Il s'arrêta, voyant que les fantômes autour de lui étaient tout ouïe, désireux d'en savoir plus.

— Ah..., soupira t-il. Pour voyager où vous voulez, cela prend des années et beaucoup d'efforts. Si je m'arrête de bouger et possède ce que vous appelez un point d'ancrage, il me sera difficile de le changer. Je ne saurai pas l'enseigner, les autres Esprits Errants y sont arrivés de façon très différente. Cela dépend de chacun d'entre nous, de notre histoire de vivant.

— Je ne comprends pas, dit Grégory en se renfrognant.

— J'ai réussi à me déplacer par hasard, durant une période où j'étais très en colère, dévoila Sergeï en s'asseyant sur un coffre en bois. Lorsque je me suis calmé, j'étais au beau milieu de nulle part, loin de mon territoire. J'ai mis des années et des années à le quitter, pour ne pas réussir à aller bien loin. Je changeais de phases tout le temps, restais bloqué sur les mêmes frustrations. Et puis un jour, je ne vous dirai pas quand ni comment, j'ai eu l'occasion de faire mon Ascension. La brèche était là, devant moi, mais j'ai refusé de la traverser. J'ai choisi de rester.

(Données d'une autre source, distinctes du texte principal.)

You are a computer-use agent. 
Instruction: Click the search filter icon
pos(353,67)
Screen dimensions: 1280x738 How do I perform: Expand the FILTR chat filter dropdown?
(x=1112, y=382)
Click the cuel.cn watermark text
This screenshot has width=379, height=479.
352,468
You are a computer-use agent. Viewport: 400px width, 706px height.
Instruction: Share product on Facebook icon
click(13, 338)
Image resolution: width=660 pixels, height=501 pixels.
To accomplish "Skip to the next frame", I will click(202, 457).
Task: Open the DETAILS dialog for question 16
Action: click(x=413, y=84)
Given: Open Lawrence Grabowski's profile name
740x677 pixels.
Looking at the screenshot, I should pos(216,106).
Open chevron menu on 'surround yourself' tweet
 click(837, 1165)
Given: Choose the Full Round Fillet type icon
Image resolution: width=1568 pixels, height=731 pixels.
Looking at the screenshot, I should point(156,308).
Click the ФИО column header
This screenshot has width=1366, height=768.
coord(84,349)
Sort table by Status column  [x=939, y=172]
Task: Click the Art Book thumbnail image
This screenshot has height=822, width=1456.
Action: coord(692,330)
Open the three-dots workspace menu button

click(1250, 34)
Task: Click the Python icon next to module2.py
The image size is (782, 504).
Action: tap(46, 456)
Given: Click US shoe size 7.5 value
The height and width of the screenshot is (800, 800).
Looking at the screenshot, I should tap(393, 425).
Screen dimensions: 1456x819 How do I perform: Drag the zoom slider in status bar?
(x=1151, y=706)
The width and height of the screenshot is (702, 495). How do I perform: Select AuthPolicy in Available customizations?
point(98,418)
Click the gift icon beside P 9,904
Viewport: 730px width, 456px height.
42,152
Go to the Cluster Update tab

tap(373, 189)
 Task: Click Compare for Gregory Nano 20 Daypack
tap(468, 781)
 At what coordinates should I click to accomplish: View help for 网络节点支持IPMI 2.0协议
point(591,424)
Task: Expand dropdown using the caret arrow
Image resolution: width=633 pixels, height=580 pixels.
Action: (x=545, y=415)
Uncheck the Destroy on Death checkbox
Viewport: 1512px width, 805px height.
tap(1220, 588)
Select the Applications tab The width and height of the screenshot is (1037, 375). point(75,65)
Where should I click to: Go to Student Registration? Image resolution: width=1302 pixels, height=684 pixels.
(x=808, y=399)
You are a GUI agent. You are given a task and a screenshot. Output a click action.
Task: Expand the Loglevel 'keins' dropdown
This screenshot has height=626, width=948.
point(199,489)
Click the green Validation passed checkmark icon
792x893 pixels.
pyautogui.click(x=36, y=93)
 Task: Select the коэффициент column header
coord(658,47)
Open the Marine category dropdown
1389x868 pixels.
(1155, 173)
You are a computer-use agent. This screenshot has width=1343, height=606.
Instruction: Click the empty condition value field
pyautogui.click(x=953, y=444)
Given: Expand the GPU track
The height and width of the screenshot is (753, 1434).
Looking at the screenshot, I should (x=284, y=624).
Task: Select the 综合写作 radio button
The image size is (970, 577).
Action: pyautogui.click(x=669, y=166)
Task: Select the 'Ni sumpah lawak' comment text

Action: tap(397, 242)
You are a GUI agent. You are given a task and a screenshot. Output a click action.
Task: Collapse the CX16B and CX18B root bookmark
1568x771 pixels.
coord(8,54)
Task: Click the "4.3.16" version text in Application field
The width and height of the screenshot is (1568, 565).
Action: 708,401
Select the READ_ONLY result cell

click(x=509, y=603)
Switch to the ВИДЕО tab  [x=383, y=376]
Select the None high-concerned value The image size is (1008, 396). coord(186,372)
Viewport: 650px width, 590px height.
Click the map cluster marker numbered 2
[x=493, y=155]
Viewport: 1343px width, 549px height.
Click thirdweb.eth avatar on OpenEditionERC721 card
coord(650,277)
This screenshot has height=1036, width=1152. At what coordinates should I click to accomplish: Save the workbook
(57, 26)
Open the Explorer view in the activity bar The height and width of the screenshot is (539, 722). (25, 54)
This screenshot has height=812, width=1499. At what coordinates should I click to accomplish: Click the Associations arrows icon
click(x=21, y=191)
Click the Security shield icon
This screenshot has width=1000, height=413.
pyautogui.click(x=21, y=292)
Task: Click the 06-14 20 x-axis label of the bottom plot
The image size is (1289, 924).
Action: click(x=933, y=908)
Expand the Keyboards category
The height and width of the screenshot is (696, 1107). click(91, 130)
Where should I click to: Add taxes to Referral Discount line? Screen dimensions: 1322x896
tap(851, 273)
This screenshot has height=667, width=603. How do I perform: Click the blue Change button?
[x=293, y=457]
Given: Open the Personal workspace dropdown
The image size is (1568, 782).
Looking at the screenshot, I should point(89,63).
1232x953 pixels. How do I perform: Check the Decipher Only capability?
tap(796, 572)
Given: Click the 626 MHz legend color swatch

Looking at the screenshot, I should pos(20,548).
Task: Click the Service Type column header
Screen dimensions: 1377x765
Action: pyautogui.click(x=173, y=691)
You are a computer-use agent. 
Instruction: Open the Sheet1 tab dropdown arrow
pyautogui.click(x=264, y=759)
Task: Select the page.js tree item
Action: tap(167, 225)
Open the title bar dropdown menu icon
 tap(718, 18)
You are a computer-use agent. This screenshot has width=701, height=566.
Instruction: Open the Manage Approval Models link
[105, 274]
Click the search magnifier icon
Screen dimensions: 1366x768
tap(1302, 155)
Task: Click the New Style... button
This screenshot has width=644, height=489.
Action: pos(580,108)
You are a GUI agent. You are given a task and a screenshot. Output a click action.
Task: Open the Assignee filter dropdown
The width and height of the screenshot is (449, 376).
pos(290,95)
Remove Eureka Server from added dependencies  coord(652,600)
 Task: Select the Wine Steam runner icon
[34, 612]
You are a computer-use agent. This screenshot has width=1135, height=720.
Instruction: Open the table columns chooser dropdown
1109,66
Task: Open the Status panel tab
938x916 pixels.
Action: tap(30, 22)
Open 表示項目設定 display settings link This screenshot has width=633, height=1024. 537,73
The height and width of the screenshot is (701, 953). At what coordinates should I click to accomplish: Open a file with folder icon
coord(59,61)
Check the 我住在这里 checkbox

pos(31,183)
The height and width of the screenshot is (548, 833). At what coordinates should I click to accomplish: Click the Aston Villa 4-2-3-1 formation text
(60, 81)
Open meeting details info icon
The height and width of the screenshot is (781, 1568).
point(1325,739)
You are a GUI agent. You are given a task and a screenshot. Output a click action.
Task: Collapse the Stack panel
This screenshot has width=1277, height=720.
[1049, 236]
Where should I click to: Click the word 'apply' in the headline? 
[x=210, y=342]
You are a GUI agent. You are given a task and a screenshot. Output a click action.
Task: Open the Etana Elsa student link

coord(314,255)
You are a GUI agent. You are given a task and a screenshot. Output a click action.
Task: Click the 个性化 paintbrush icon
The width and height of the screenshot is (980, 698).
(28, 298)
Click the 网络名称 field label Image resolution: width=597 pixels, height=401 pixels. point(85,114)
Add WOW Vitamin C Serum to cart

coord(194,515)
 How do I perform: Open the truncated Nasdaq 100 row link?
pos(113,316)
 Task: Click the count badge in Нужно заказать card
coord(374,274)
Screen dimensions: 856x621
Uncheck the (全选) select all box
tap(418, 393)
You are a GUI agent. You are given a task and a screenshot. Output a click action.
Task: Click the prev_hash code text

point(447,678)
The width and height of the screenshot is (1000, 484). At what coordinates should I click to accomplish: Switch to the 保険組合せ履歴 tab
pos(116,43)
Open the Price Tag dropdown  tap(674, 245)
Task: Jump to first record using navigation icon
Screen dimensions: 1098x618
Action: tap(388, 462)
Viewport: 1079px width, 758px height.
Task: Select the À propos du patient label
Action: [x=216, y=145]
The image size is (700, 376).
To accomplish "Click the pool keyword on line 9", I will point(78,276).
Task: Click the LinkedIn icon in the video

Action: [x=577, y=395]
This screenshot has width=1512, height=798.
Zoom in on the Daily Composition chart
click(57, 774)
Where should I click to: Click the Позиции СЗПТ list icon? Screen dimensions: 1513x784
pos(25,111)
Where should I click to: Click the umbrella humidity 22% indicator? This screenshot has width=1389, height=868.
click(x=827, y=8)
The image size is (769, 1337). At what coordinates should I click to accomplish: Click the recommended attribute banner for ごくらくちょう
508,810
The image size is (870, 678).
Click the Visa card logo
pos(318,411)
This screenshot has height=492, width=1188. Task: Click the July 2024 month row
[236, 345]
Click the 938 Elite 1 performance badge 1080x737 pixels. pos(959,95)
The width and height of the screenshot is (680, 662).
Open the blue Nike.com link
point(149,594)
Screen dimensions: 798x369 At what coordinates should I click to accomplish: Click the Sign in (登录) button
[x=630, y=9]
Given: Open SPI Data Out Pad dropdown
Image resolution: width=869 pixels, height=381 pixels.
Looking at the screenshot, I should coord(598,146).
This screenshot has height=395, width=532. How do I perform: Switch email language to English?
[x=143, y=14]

— Mais mon cher, questionna le Baron en lissant sa moustache, qu'en est-il des fantômes à l'intérieur de vous ? Si vous avez refusé de passer, comment vont-ils vous suivre ?

Sergeï répondit tranquillement :

— Un jour, j'irai, mais pas maintenant. »

Il n'ajouta rien à cela, les esprits comprirent qu'il n'ajouterait rien de plus à ses confidences.

Marguerite se racla subitement la gorge :

« Avant de faire passer mon petit frère de l'Autre-Côté, je voudrais vous demander quelque chose...

Le russe tourna vers elle un regard interrogateur.

— Je voudrai que vous m'aidiez à contrôler Charles lorsque je vais lui dire qui il est.

Charles se redressa, surpris. Grégory applaudit d'excitation. Sergeï hocha la tête.

— Je suis assez faible pour le moment mais les autres fantômes ici présents pourront aider. Je vais leur dire comment faire.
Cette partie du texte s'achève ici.